That God Has Become Man Is Something Out of this World, in This World

We present here some of Fr Giussani’s memories of his years at Venegono Seminary with Enrico Manfredini, the future Archbishop of Bologna.
Luigi Giussani

One winter’s evening in the seminary, after supper (in those days there was an hour of free time), Enrico Manfredini and another fellow-student of ours, De Ponti (who was to die nine months before becoming a priest, when his parents had already put a ribbon on the row of wheat that was to be used for making the Host for his first Mass, and another ribbon on the row of vines that was to be used to make the wine), came up to me and said, “Listen, if Christ is everything, what has He got to do with mathematics?” We were not yet 16 years old. For my life, that question was to be the start of everything. That question channeled into an organic initiative everything that my life would be able to give: all my thoughts, feelings and efforts.
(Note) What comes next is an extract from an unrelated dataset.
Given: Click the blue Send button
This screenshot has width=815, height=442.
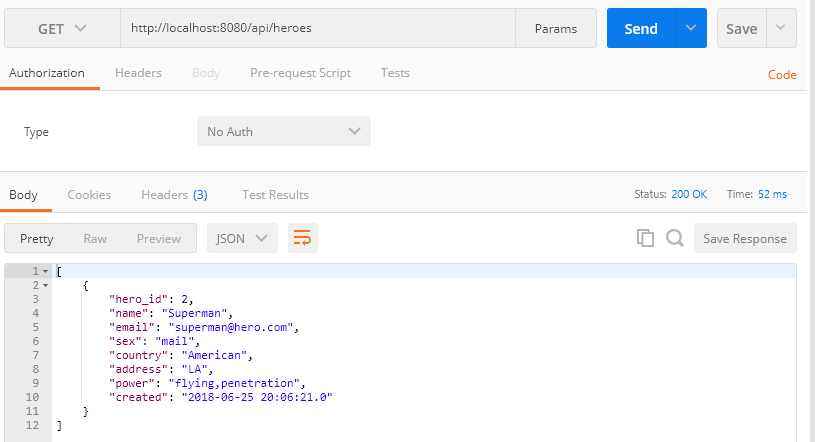Looking at the screenshot, I should pyautogui.click(x=641, y=28).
“ If Christ is everything, what has He got to do with mathematics?” At first, the question may seem naïve but, however naïve it may be, it doesn’t lessen the deep impression of the problem it poses in whoever hears it. Our faith is totally tied to that question and totally depends on it. The Word of God, that in which all consists, became man; that man, we read about in the moving pages of St John’s Gospel, that man whom Andrew and John followed (“and went to His home and spent the whole time watching Him speak,” and then went home and were changed, were different, so much so that their neighbors asked them, “What’s happened to you?”). This Christ, whom John and Andrew were the first to notice, has got to do with everything. (…)

What I want to stress, though, is that what inspired us was not naivety, but intense, unparalleled interest in the Christian fact. That evening, the Christian fact seemed to blossom for us. What a serious approach to our daily life, to our studies, to our free time, to our discussions did those thoughts come to determine! They created a lasting friendship that accompanies us always. (…)

The content of the discussions amongst the three of us was all dictated by the fervor that that question had aroused. And I can say, quite naively, but before God, that I can see no difference between what we imagined for our future and what actually happened. For example, we would tell each other, “The Church needs to come back to life; Christian reality needs to be more consciously lived (we were only fifteen years old, but the question had been possible because we were already living a deep friendship). In order to come back to life, the Church has to create communities, many communities that, linked to each other, can transform social life and the form of social life, can give a new pattern to society and make man’s journey in this world more human.” These are the very same things that I still try to think over, and for which I try to live: the Church made present by people with whom I can speak seriously about Christ, give form to my life as the verification of this, and create a joyful network of relationships with companions for this. (…)

We have to admit it: if God has become man… I remember once on the staircase of the seminary, while we were going down to chapel in silence, Manfredini said to me, “Just think! God became a man like us…” He stopped short, and the phrase struck me: “That God became a man like us is something out of this world!” And I added, “It is something out of this world that lives in this world!” And, as a result, this world becomes different, more bearable; it becomes more beautiful. What followed immediately from passion for Christ, as it were, burning up the ground on which it flowered, was passion for men, passion for their destiny, passion for the meaning of life that men don’t know and don’t think about. He went on, not in tears, but almost: “Who knows what will become of these youngsters who come to the parish youth centers, and the people who go to Church, if they don’t grasp that what they worship, what they pray to, what they think about, is the meaning of what they are living, of the day they open their eyes to every morning! If they don’t think of this, what kind of life do they lead? How can they live when objections arise, or when the alternative to the thirst for happiness and pleasure asserts itself? How can they live?”

These passages are from Fr Giussani’s address on the occasion of the tenth anniversary of the death of Enrico Manfredini, the late Archbishop of Bologna, on, December 16th 1993, in the Aula Magna of Santa Lucia, Bologna University. The entire text of the talk was published as the foreword to Enrico Manfredini’s book, La conoscenza di Gesù [Knowledge of Jesus] (Marietti).